Sulla stessa lettera non si riserva di accusare il podestà di poca attenzione per non aver evitato che quel monumento fosse distrutto. Da questo momento ci fu un ping-pong di risposte epistolari.

Il podestà rispose che: “il signor parroco si accinse ai lavori in questione a mia insaputa, e che fui proprio io a farli sospendere per mezzo dell’ Autorità ecclesiastica non appena ne venni a conoscenza.”

Ma Taramelli rispondeva: “ Quanto alla sua responsabilità sui lavori di demolizione del portico monumentale, non è la Soprintendenza, ma la legge che la stabilisce in modo sicuro: 20 giugno 1909 n.364. Ella doveva dare avviso non tanto alla Autorità Ecclesiastica quanto all’Autorità dello Stato, da cui Ella dipende, come Podestà. Il resto sono parole inutili. Mentre Le ricambio l’ossequio, La prego  di fare premura sopra quel Parroco perché raccolga i fondi necessari al ripristino della Chiesa”.

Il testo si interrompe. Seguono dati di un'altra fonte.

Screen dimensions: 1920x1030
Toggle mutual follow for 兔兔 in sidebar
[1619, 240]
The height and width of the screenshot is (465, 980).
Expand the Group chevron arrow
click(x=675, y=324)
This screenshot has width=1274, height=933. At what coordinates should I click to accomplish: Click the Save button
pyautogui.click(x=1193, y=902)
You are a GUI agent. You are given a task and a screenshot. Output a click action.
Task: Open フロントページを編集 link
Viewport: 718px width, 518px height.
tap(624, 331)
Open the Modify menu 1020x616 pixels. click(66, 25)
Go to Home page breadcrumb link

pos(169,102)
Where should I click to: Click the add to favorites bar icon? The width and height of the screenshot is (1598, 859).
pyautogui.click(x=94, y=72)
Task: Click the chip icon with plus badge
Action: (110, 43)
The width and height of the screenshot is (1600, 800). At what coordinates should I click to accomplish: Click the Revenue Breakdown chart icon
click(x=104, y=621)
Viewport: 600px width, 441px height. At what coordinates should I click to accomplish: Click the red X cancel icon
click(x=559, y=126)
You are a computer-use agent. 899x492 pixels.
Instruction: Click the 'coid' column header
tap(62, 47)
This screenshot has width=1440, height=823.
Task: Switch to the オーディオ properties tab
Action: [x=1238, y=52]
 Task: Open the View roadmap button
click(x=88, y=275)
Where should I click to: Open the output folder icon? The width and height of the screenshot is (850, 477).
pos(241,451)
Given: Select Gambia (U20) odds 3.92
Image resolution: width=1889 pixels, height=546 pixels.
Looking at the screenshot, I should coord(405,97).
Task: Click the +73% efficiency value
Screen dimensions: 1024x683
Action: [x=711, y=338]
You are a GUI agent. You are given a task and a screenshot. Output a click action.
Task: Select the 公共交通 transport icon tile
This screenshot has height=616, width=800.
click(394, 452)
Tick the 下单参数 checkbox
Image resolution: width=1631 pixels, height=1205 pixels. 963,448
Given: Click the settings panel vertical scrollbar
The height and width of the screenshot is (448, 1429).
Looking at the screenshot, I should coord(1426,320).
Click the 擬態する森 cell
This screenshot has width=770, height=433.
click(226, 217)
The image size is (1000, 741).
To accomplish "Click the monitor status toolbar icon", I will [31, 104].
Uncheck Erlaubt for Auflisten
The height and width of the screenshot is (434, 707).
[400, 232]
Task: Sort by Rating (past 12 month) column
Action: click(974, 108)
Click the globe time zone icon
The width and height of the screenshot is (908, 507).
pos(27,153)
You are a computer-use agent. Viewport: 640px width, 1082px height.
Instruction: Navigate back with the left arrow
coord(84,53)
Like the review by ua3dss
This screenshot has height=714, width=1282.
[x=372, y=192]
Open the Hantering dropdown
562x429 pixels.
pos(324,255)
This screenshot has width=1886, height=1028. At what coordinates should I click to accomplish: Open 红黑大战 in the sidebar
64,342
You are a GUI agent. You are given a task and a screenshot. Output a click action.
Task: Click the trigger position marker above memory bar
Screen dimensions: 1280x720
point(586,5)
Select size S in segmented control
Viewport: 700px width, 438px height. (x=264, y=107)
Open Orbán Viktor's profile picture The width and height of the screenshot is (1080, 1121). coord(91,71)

Taramelli, intanto, il giorno prima aveva scritto a Don Maxia: “La benevolenza di S. E. l’arcivescovo ha attenuato i rigori di questa soprintendenza in rapporto alle leggi da Lei violate. Se per questa volta l’Ufficio non applica a suoi riguardi le penalità stabilite dalle vigenti norme per i trasgressori delle leggi sulla tutela Monumentale non sono meno severe le sanzioni che l’ufficio stesso Le deve applicare. Ella deve mettere in ripristino quanto arbitrariamente demolito.”

Circa tre mesi dopo il Taramelli scrive ancora all’Arcivescovo: “ … Detto portichetto e la relativa Chiesa, come E. V. sa, figura nell’elenco ufficiale dei Monumenti Nazionali fin dal 1902 e naturalmente anche nell’ ultima ristampa del 1922 (p. 104) … non è possibile che l’Ufficio Monumenti possa consentire a che un edificio monumentale e caratteristico della storia popolare sarda sia distrutto senza ragione. Il rev. Parroco ripetutamente asserisce di aver ricevuto precisi ordini di demolizione dall’E. V., ciò che a me sembra strano, dato l’amore che l’E. V. ha sempre dimostrato al nostro patrimonio artistico ….”.

Il portico comunque non sarà più ricostruito, non c’erano i fondi necessari, gli importanti materiali marmorei che lo costituivano, andarono dispersi.

Ma, Don Maxia non si limitò a modificare la facciata della chiesa, il portico e a costruire un nuovo campanile, andò oltre.

“La terz’opera era l’apertura d’una porta con relativa scala alla cripta detta, prigione di S. Greca, dalla parte del cortile (lato Atzeni), chiudendo l’altro accesso dall’ interno della Chiesa, vicino all’altare maggiore. Ciò era necessarissimo per evitare l’andirivieni con relativo piggia-piggia dei fedeli durante le S. Messe e funzioni nelle feste di S. Greca; ed anche per sicurezza della chiesa, perché  varie volte successe che dentro il vuoto vicino alla cripta, si nascosero malandrini per derubare durante la notte … e tutto riuscì ottimamente.”

Ancora una volta gli fu imposto, tardivamente di sospendere i lavori, Don Maxia scrive ;“Tutto questo per un ricorso Fatto da Decimo o da un decimese alla Sovrintendenza dei monumenti Nazionali.”

Il ricorso tardivo, portò alla perdita della scala antica e al capire cosa e dove fosse il vuoto citato dal Parroco.

Gli anziani di Decimo hanno riferito che nella parte sinistra della cripta era stato fatto un buco, e i bambini curiosi vi entravano, ma dopo pochi metri dovevano fermarsi.